Coronavirus, accusato di aver contagiato il paesino, parla «l’untore» di Castelverde: «Le calunnie? Un colpo al cuore»

Riccardo Frosi, 20 anni, è accusato di aver partecipato a una festa segreta che ha causato poi quasi 50 positivi. Suo nonno è da poco deceduto per Covid

Riccardo Frosi ha 20 anni, vive a Castelverde, un piccolo paese in provincia di Cremona dove tutti sanno tutto e basta mettere in giro una voce per distruggere la vita di una persona. É capitato proprio a lui, giovane perito chimico che ha da poco perso il nonno per Covid. «In paese dicono che sono andato a una festa privata il 29 dicembre e che, così, avrei portato il virus nella mia famiglia (diversi membri sono poi risultati positivi, ndr). Queste accuse mi feriscono, sono un colpo al cuore soprattutto dopo la perdita di mio nonno. Non voglio fare la vittima ma non posso accettare che vengano dette cose false», ci spiega.


La festa il 29 dicembre

Altro che festa, Frosi quella sera dice di essere stato «a casa con i genitori»: «Ho rispettato le regole. Certo, sono sempre andato a lavoro ma ho fatto diversi test e non sono mai risultato positivo al Covid». Eppure l’etichetta affibbiata dai compaesani è chiara: “untore”. «Sono amareggiato e arrabbiato. Devono pensarci prima di mettere in giro queste voci: quando mi sono state riferite dagli amici, ero a casa in quarantena e non potevo nemmeno difendermi, non potevo replicare», ci dice. Adesso Frosi sta cercando di tornare alla vita di sempre ma ha un obiettivo: «Voglio guardare in faccia chi ha detto quelle cose su di me».


Da 2 positivi a quasi 50

Certo, non si può nascondere che passare da 2 positivi a quasi 50 in così poco tempo – in un paesino di poco più di 5mila abitanti – vuol dire che qualcosa deve essere andato storto; che qualcuno deve aver trasgredito le regole. Secondo l’ultimo bollettino, citato dalla sindaca di Castelverde, Graziella Locci, allo stato attuale ci sarebbero «37 casi di persone positive al virus, dopo un lungo periodo Covid free». «Considero questo dato preoccupante», dice a Open.

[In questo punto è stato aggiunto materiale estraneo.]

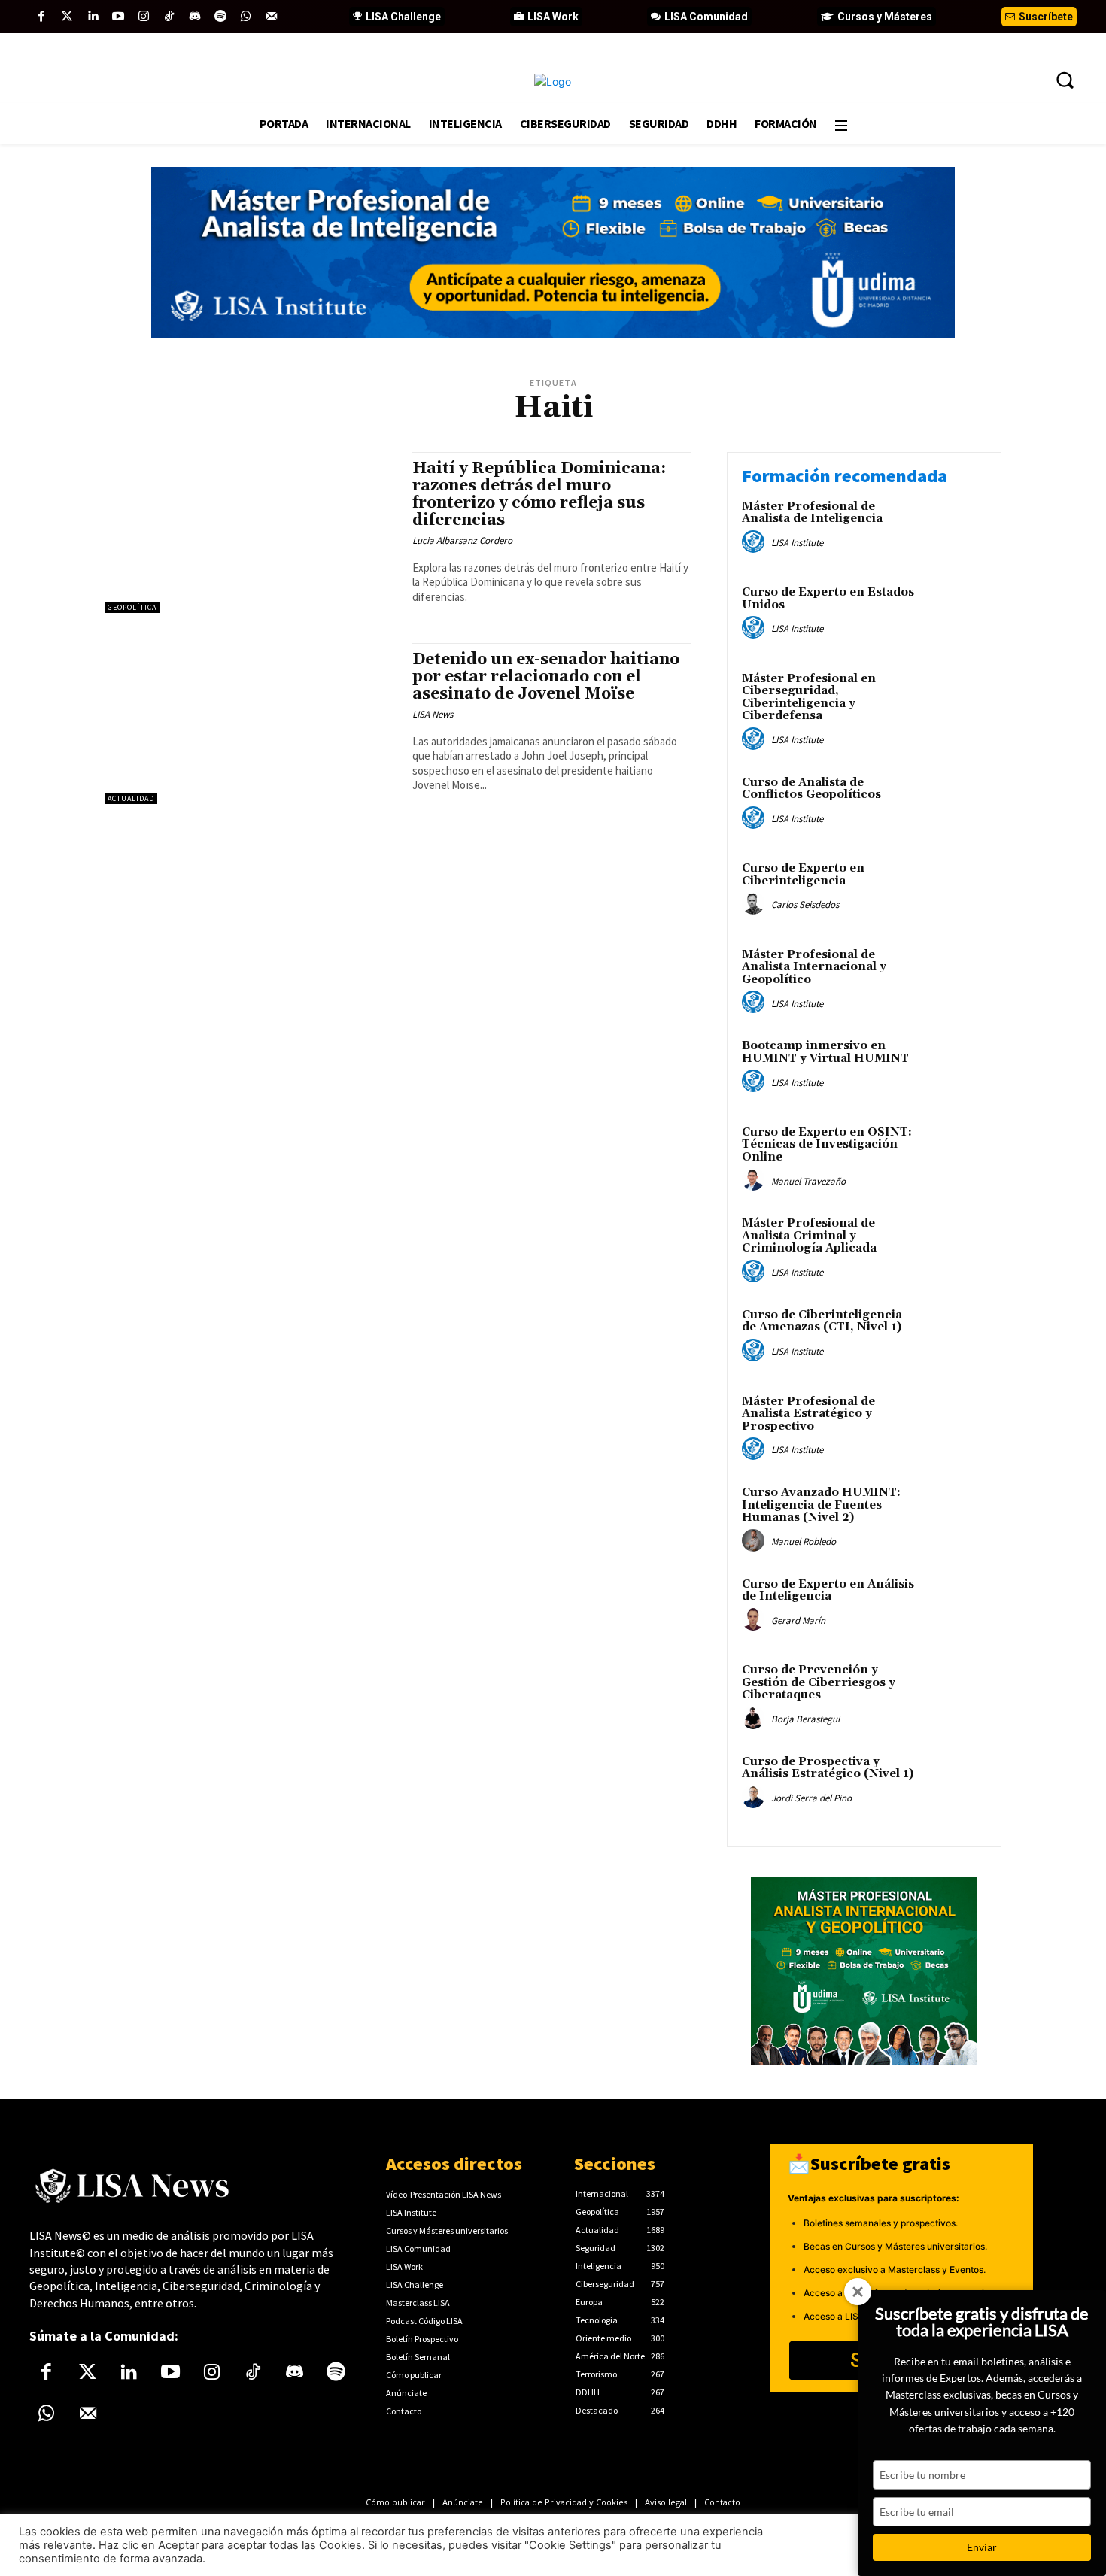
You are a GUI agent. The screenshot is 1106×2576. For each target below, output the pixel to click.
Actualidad (131, 798)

All’origine di tutto ci sarebbe davvero una festa, organizzata nella vicina Marzalengo (frazione di Castelverde). Un veglione di Capodanno anticipato al 29 dicembre che ha causato 43 contagiati e 1 persona in terapia intensiva. «Abbiamo visto tante immagini pubblicate su Instagram e poi rimosse», ci confida la sindaca. «Molti mi hanno telefonato per denunciare persone che avrebbero partecipato alla festa e che starebbe violando la quarantena. E così io le ho contattate una per una. Alcuni hanno negato, altri hanno parlato di fughe sporadiche», spiega la sindaca a Open che ha incontrato Riccardo Frosi e, proprio oggi, «un altro ragazzo additato ancora una volta come untore». Anche lui, come Frosi, non avrebbe però partecipato alla famigerata festa.

La caccia alle streghe

In merito a quanto accaduto durante le festività, Graziella Locci lancia un appello: «Non trarre conclusioni insensate su persone che possono risultare estranee ai contagi». Parla chiaramente di Frosi. «La caccia alle streghe – continua – crea solo aggressività che preoccupa quanto il virus», dice. Una preoccupazione dimostrata anche dai fatti: la caccia all’untore specialmente nella prima fase della pandemia, come documentato da Open, ha scatenato diverse reazioni deplorevoli: aggressioni con tanto di bottigliate in faccia a cittadini cinesi, paura per gli asiatici additati come “untori”, e accuse ai fuorisede che chiedevano semplicemente di tornare a casa dalle loro famiglie.